“He has shown you, O mortal, what is good. And what does the Lord require of you? To act justly and to love mercy and to walk humbly with your God.” (Micah 6:8 NIV)
Across the road from my old high school, on a hill is a water tower. Each year the seniors will sneak up to it one night and write in giant numbers the year of their graduation. This year as I was driving back from the post office I looked up at the water tower and was shocked. There was a giant number 24 on it. That couldn’t be right. When I graduated there was a giant number 84 on it. It couldn’t be 40 years since I graduated high school. Surely I wasn’t that old. On the inside I sometimes still felt like an 18 year old. Where had all the years gone?
It seemed like I blinked and 40 years had flown by. As I drove home I thought about all of those years. Waves of memories washed over me. There was the fun and hard work that had been my college years. There was the early years of struggle as a young husband and father just trying to make enough money to make ends meet. There was the tears and pain when my wife and I learned first one and then both of our sons were handicapped with Autism. There was the years raising my children and learning so much about love, laughter, and life from them. There was the delight and pride in seeing my daughter graduate from the same high school and college that I did. It was such a glorious tapestry of memories full of love, fear, joy, pain, struggles and triumphs. And as I pulled into my driveway I thanked God for them all.

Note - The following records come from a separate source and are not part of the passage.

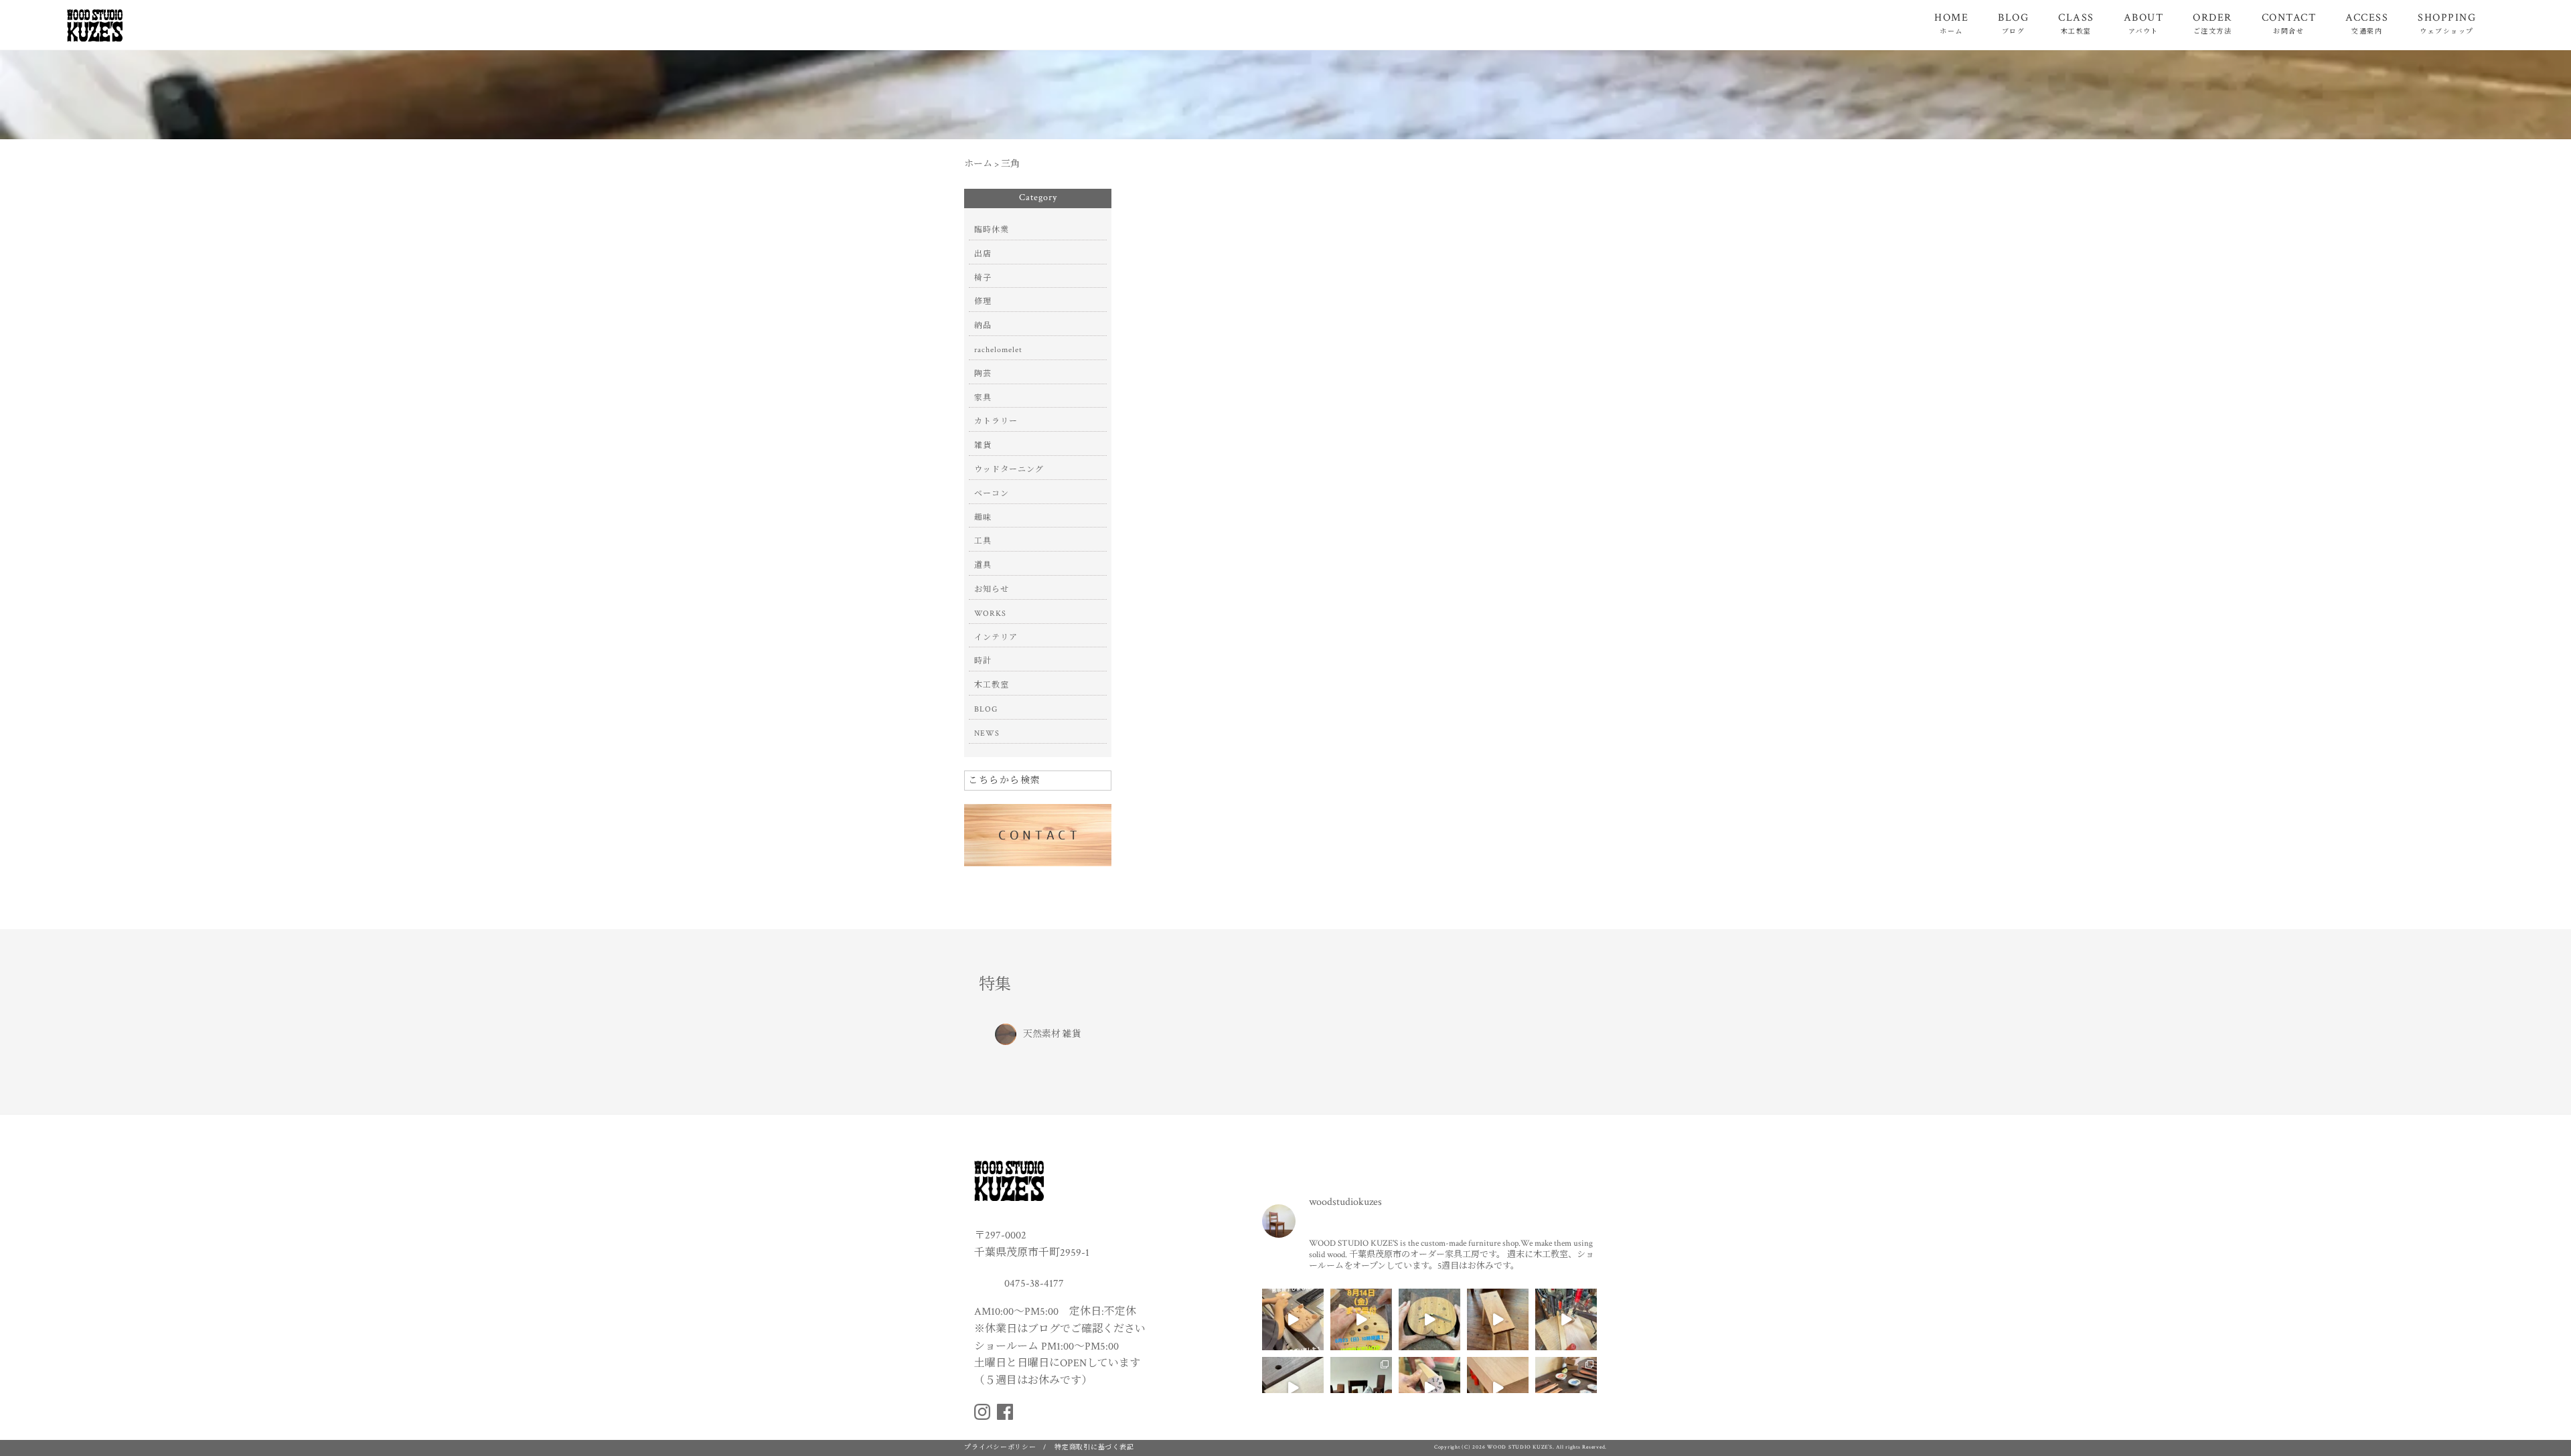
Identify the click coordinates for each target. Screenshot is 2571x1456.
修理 (983, 302)
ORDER (2212, 23)
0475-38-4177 (1033, 1283)
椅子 (983, 278)
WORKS (990, 614)
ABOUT (2144, 23)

I doubt I will get another 40 years of memories here. But I am determined to make the ones I do get as beautiful, loving, and joyous as possible. I want to share all the love I can, create all the joy I can, help all the people I can, and make the world a better place every chance I can. I want to laugh, sing, dance, think, feel, write, share, and live in such a way that it makes Our Heavenly Father smile. Because I know in the end those numbers on the water tower don’t really matter. Life does not end here. It goes on forever. And the best part is yet to come.